If the library is dynamic then at link time references to the required methods are built in to your executable. This means that you have to ship your executable and the dynamic library. You also ought to consider whether shared access to the code in the library is safe, preferred load address among other stuff.

If you can live with the static library, go with the static library.

Static libraries are archives that contain the object code for the library, when linked into an application that code is compiled into the executable. Shared libraries are different in that they aren't compiled into the executable. Instead the dynamic linker searches some directories looking for the library(s) it needs, then loads that into memory. More then one executable can use the same shared library at the same time, thus reducing memory usage and executable size. However, there are then more files to distribute with the executable. You need to make sure that the library is installed onto the uses system somewhere where the linker can find it, static linking eliminates this problem but results in a larger executable file.

If your working on embedded projects or specialized platforms static libraries are the only way to go, also many times they are less of a hassle to compile into your application.
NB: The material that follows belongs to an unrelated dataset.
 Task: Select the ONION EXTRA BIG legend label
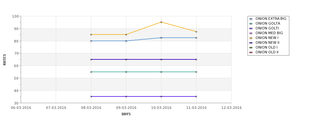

Also having projects and makefile that include everything makes life happier.

We use a lot of DLL's (> 100) in our project. These DLL's have dependencies on each other and therefore we chose the setup of dynamic linking. However it has the following disadvantages:

  • slow startup (> 10 seconds)
  • DLL's had to be versioned, since windows loads modules on uniqueness of names. Own written components would otherwise get the wrong version of the DLL (i.e. the one already loaded instead of its own distributed set)
  • optimizer can only optimize within DLL boundaries. For example the optimizer tries to place frequently used data and code next to each other, but this will not work across DLL boundaries

Maybe a better setup was to make everything a static library (and therefore you just have one executable). This works only if no code duplication takes place. A test seems to support this assumption, but i couldn't find an official MSDN quote. So for example make 1 exe with:

  • exe uses shared_lib1, shared_lib2
  • shared_lib1 use shared_lib2
  • shared_lib2

The code and variables of shared_lib2 should be present in the final merged executable only once. Can anyone support this question?

I'd give a general rule of thumb that if you have a large codebase, all built on top of lower level libraries (eg a Utils or Gui framework), which you want to partition into more manageable libraries then make them static libraries. Dynamic libraries don't really buy you anything and there are fewer surprises -- there will only be one instance of singletons for instance.

If you have a library that is entirely separate to the rest of the codebase (eg a third party library) then consider making it a dll. If the library is LGPL you may need to use a dll anyway due to the licensing conditions.